Romulus nodded his helmeted head in agreement. “The Alhazred bear watching, Belladonna,” he said to his supposed rival, his voice a bestial growl. “If my suspicions are correct, we may all soon find ourselves in grave danger.”
Timothy was stunned. Doubts that he had harbored from the moment he had met Lord Nicodemus rushed to the forefront of his thoughts, and he found it hard to breathe. Maybe the Strychnine aren’t the ones I should be spying on, he thought as he backed away. He needed time to think.
Quickly he crawled back to the opening he believed would take him to the roof. Sinking his fingers into the soft flesh of the tunnel, he hauled himself up into the shaft and began the long climb.
Chapter Eight
The storm had come, a fierce rain driving down from the tumultuous sky in gray sheets. The wind howled around Timothy like some great, crazed beast, beating against the gyrocraft as if trying to swat it from the air. He struggled to keep his invention aloft, at the same time fighting the inner squall that had been whipped up by the foreboding discussion he had overheard in the Strychnos tower ducts.
… none of those missing has affiliations with the Order of Alhazred … Passing strange, wouldn’t you say?
The words echoed in his mind and a chill crept through him, deep to the bone. Is it possible, he wondered, that what the guild masters said is true?
Lightning knifed across the sky in front of him, jagged spears of white-hot fire descending from swollen gray clouds to illuminate the sleeping city of Arcanum below. The rain continued to pelt his face, and he took one of his hands away from the
craft’s controls to wipe away the water that spattered the circular glass of his flight goggles. Timothy was glad that he had decided to bring them; it had been hard enough to pilot his invention earlier in normal weather conditions, never mind in a driving rainstorm.
He was supposed to return directly to SkyHaven, but he was not at all certain he wanted to do that. And what if I do? Should I just tell Nicodemus what Belladonna and Romulus were saying, ask him if it’s true? Timothy thought it would be wiser to just keep it to himself, at least until he could discuss it with Leander.
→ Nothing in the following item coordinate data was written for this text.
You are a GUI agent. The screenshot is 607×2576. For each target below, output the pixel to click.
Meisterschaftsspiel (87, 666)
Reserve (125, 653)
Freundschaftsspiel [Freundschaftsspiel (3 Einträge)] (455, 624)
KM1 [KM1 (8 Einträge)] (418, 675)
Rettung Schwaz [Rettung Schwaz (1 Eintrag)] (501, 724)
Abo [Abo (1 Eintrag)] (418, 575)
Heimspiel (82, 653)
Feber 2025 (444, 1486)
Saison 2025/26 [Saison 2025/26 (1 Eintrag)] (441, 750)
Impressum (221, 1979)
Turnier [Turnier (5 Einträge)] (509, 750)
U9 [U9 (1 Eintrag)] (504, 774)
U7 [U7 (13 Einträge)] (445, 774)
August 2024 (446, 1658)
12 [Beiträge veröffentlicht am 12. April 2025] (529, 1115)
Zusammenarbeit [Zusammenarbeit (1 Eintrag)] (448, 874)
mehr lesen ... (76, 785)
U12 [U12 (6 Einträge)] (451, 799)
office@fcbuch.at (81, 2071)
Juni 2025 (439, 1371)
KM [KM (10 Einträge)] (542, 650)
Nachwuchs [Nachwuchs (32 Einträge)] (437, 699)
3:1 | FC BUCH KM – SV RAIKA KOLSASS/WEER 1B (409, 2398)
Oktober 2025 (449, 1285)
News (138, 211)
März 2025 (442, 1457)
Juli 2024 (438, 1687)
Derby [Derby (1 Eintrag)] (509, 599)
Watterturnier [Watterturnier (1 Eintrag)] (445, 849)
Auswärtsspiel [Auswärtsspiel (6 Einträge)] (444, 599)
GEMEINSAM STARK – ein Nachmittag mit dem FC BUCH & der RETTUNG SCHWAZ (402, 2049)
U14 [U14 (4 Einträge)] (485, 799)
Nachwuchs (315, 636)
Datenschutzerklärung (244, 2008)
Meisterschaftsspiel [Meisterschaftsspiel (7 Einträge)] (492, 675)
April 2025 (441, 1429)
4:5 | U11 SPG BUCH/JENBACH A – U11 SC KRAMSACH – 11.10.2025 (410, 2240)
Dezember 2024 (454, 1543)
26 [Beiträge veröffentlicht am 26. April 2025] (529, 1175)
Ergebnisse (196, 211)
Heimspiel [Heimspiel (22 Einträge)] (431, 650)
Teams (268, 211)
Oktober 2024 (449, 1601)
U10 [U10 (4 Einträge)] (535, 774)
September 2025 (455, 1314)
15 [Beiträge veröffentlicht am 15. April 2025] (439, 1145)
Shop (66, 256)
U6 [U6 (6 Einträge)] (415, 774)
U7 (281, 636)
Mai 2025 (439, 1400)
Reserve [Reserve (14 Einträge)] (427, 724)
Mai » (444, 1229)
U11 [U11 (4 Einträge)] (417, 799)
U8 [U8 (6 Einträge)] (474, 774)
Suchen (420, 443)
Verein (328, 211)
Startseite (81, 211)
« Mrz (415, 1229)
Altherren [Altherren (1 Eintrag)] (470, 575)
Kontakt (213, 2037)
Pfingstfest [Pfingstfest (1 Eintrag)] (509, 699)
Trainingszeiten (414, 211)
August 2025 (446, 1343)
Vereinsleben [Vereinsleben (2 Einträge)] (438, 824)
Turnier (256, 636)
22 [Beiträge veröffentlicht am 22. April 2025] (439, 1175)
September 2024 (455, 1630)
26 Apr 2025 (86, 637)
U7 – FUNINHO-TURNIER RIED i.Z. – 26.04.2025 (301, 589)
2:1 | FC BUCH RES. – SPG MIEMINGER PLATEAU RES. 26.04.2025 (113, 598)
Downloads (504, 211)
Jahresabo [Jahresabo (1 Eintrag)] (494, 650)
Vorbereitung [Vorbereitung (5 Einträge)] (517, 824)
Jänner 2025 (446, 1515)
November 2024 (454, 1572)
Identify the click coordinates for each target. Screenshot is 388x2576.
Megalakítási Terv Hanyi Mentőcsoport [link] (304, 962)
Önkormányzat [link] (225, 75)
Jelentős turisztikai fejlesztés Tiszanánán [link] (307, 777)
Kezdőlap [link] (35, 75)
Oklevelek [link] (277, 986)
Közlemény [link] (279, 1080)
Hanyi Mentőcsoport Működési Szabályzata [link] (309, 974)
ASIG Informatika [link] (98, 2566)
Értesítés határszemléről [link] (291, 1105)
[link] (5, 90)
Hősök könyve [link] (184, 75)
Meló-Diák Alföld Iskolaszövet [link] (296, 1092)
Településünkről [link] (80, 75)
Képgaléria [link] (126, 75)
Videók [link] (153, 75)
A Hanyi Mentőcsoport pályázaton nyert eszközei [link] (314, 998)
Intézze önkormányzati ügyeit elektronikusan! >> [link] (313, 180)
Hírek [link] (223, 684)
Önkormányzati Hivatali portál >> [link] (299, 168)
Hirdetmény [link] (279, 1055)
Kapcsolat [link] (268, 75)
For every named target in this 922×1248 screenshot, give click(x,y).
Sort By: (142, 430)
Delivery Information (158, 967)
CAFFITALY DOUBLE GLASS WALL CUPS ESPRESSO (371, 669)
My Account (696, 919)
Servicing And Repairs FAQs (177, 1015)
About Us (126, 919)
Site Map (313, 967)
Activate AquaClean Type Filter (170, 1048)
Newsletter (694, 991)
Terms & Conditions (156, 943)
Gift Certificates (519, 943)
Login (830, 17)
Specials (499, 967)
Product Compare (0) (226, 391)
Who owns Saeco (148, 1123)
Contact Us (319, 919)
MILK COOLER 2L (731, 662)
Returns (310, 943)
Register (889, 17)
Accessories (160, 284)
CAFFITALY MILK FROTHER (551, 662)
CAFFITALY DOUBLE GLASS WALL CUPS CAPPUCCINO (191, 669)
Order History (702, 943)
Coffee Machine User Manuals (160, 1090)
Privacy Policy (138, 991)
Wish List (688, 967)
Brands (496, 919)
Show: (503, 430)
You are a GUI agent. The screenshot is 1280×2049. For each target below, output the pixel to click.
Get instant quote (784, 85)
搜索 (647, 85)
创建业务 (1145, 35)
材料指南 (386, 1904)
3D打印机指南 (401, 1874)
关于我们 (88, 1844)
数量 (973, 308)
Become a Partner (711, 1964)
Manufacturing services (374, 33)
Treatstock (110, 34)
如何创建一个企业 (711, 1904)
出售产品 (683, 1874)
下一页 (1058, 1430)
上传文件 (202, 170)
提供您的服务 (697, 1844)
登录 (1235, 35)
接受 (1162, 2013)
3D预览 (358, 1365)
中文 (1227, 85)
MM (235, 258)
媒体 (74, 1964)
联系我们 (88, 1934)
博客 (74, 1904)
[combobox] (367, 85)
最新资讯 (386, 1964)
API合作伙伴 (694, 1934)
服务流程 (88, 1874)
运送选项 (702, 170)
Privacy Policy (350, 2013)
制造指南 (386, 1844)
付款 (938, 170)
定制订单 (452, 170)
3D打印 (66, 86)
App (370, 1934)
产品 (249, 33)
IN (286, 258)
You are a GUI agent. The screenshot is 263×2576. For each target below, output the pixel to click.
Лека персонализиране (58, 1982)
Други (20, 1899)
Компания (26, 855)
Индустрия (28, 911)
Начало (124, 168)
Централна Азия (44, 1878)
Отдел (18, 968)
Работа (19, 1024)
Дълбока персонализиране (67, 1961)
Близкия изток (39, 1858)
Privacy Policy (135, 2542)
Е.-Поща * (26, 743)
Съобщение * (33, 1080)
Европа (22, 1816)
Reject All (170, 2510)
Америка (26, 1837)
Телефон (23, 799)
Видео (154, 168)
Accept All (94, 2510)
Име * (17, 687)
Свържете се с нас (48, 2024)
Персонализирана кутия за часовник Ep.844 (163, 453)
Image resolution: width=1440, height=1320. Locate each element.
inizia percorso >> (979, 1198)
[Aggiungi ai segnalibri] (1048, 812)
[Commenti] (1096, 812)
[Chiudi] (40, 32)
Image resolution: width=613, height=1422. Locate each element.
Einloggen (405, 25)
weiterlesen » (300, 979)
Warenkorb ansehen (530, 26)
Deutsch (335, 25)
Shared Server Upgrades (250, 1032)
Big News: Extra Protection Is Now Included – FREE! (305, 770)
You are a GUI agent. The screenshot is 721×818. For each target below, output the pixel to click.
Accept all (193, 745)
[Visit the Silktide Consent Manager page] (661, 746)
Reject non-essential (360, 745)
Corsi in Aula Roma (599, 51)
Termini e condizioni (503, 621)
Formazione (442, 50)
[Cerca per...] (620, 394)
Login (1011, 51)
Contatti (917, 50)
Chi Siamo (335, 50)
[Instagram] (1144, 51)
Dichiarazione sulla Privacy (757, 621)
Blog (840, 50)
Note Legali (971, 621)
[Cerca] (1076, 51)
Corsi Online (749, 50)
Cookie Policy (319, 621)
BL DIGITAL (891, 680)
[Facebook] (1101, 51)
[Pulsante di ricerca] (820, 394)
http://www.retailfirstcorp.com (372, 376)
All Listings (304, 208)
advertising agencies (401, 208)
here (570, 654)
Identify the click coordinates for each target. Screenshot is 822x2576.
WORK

Lightning tore across the sky again, followed by a bellowing rumble of thunder. He wiped rain from his goggles and was surprised to see the large, looming shape of the SkyHaven estate floating not too far off over the churning sea. Timothy had been so preoccupied that he had barely noticed the journey.
Then, impossibly enough, over the din of the storm, he heard his name being called.
As he squinted through the rain, he saw a black shape in the distance, growing larger as it flapped toward him. “It’s about time, kid!” Edgar was cawing loudly to be heard above the storm. “We were getting pretty worried.”
Timothy smiled; it was good to see his friend again. It had been only hours, but it felt as though he had been away for a very long time.
“Keep an eye on me and I’ll guide you in,” the rook promised. He glided in front of the gyrocraft as they drew closer to SkyHaven.
Two lanterns of ghostfire had been lit and hung on either side of the window opening, lighting his way, and Timothy began to gradually decrease his speed as he prepared to land.
“Almost there, kid,” he heard Edgar say, the words sucked away by the wind.
The window grew larger and more defined as he approached. This was the tricky part, not to allow the spinning rotor blades to come in contact with the sides of the opening. Total concentration, he thought, slowing his forward progress all the more, now practically hovering before the open window. He felt the weight of the box that contained the Oracle of Vijaya at his side, but could not muster any sense of accomplishment this early morn. It had been tainted by the foreboding conversation of Lord Romulus and Mistress Belladonna.